• [WRITTEN EXERCISE]:
Rewrite the stretch from the line containing "Where should I" through the end of the records, replacing "chevron" with "arrow" and keeping everything else the same. Leave the pictures out of your answer.
++++++++++
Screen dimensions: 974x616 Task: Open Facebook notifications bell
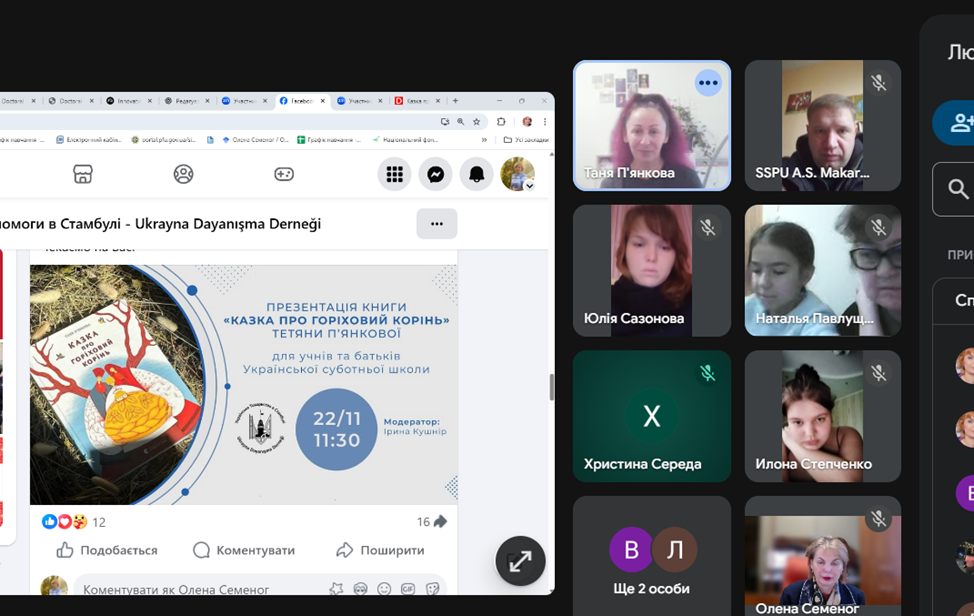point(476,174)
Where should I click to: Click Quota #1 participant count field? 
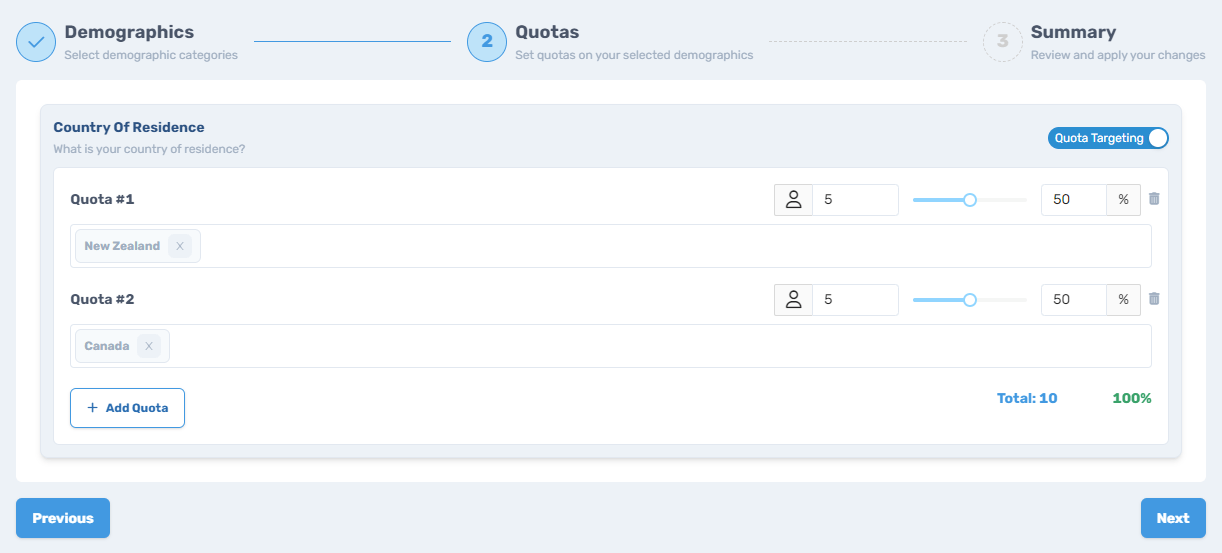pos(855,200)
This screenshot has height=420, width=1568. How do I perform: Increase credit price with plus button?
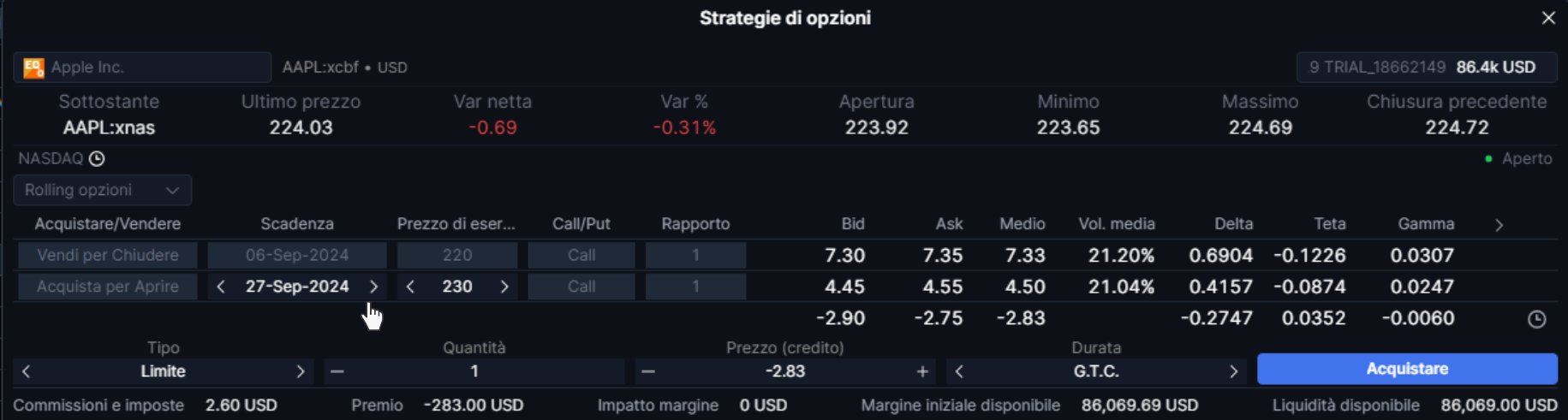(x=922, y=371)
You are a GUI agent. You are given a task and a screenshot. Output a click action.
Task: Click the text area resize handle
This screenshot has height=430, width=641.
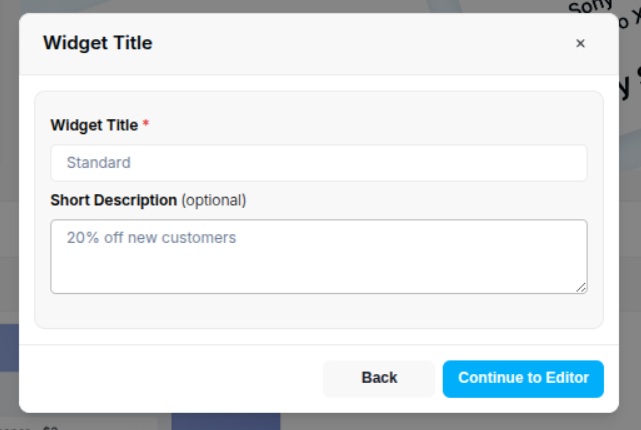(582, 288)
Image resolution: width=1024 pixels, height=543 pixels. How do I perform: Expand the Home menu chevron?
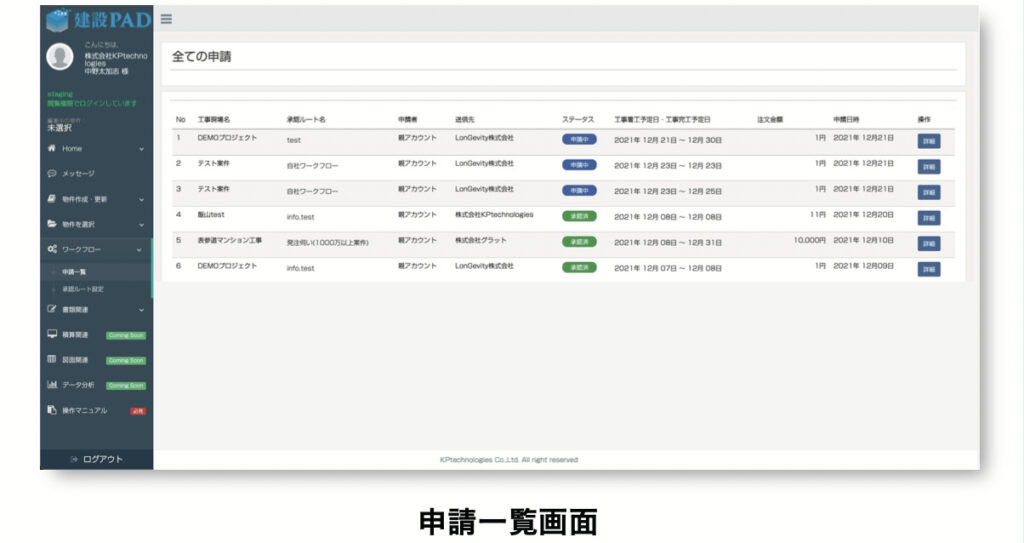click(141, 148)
++++++++++
• [RESPONSE TO THE TASK]:
Where should I click to: Click Quota #1 participant count field? 
pos(855,200)
This screenshot has height=420, width=1568. How do I perform: Increase credit price with plus button?
(x=922, y=371)
You are a GUI agent. You are given a task and a screenshot. Output a click action.
Task: Click the text area resize handle
This screenshot has height=430, width=641.
(582, 288)
Image resolution: width=1024 pixels, height=543 pixels. How do I perform: Expand the Home menu arrow?
click(141, 148)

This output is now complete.